◆ Description of the task ◆
Lay out every line in the items below, from the line containing "At what (x,y)" down to the line containing "center [365, 466].", as a JSON list of strings with one string per line and blank lines left out. Leave the pictures out of the answer.

◆ Pixel coordinate grounding data ◆
• • • •
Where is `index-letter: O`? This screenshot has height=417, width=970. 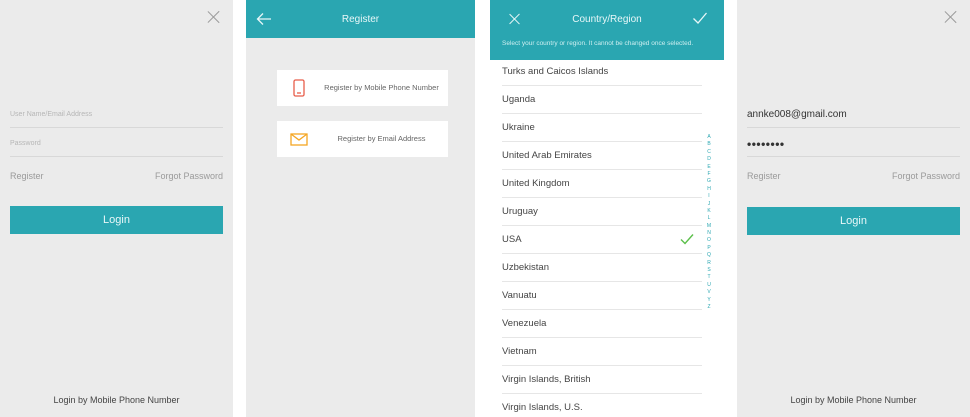
index-letter: O is located at coordinates (709, 240).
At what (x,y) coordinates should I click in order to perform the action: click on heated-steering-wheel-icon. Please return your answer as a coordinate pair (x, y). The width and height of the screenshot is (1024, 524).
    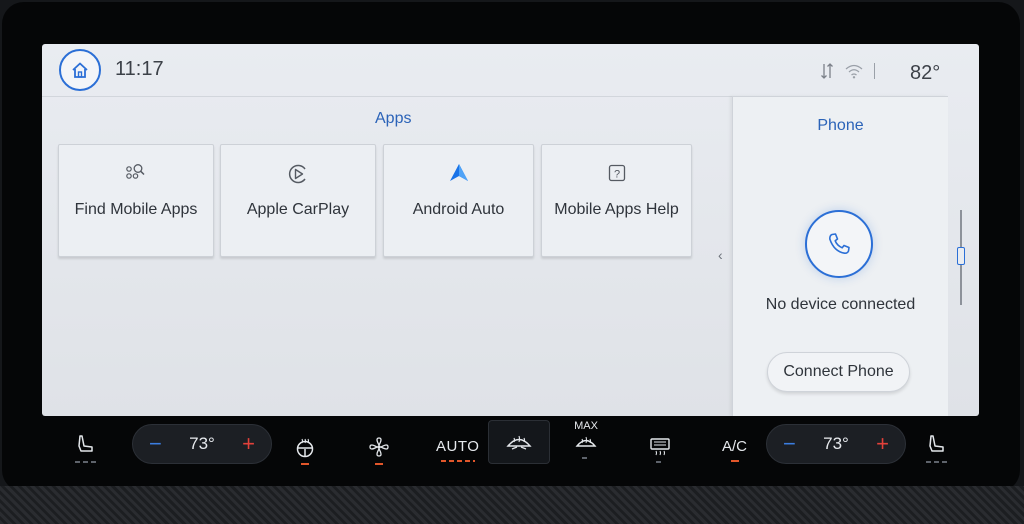
    Looking at the image, I should click on (305, 448).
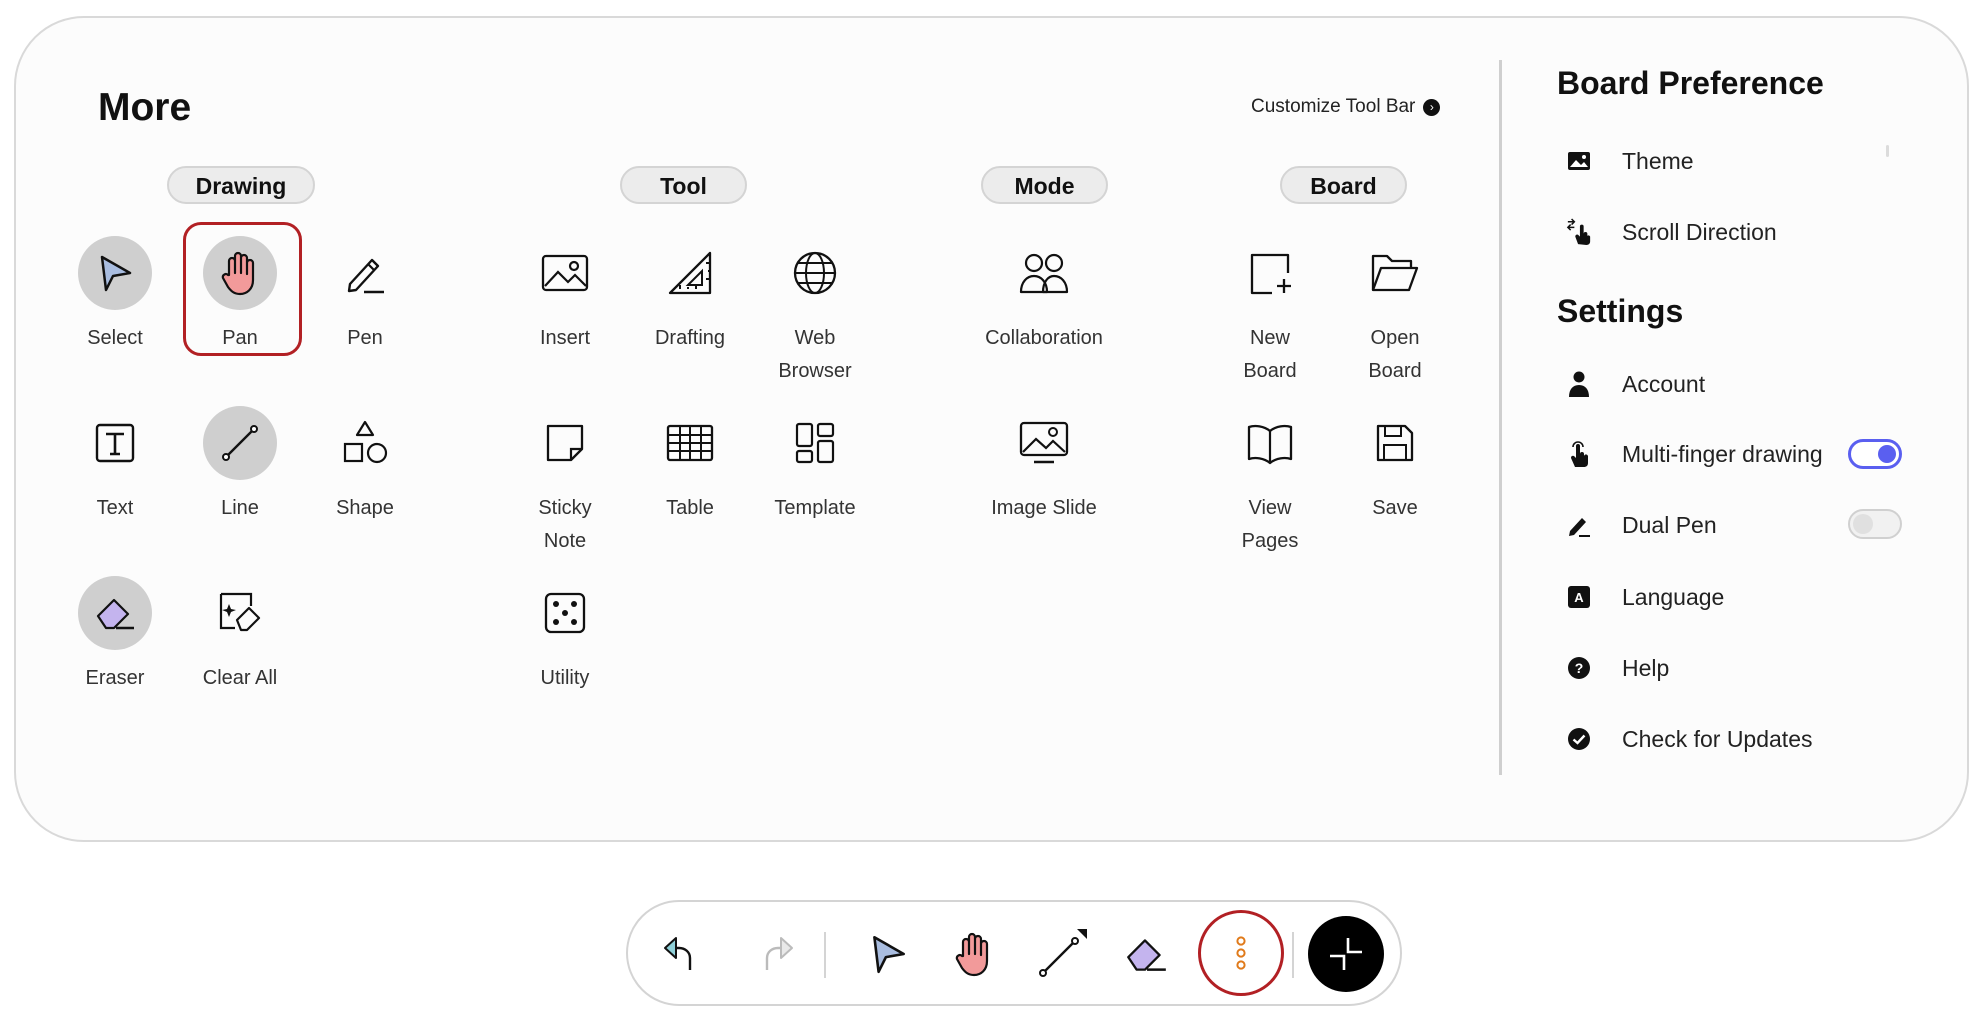 The width and height of the screenshot is (1986, 1023). What do you see at coordinates (365, 466) in the screenshot?
I see `tool-shape: Shape` at bounding box center [365, 466].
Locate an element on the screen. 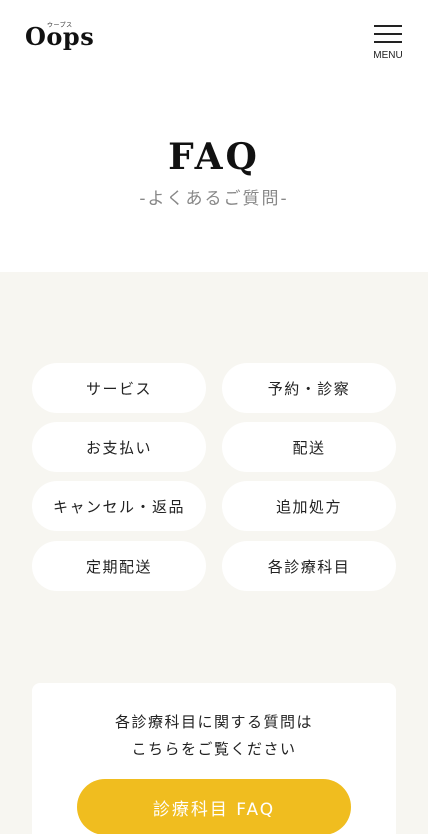 The width and height of the screenshot is (428, 834). page-subtitle: -よくあるご質問- is located at coordinates (214, 199).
• • • •
◆ Your response ◆
[
  "At what (x,y) coordinates should I click in order to perform the action: click on heated-steering-wheel-icon. Please return your answer as a coordinate pair (x, y). The width and height of the screenshot is (1024, 524).",
  "    Looking at the image, I should click on (305, 448).",
  " The width and height of the screenshot is (1986, 1023). What do you see at coordinates (365, 466) in the screenshot?",
  "I see `tool-shape: Shape` at bounding box center [365, 466]."
]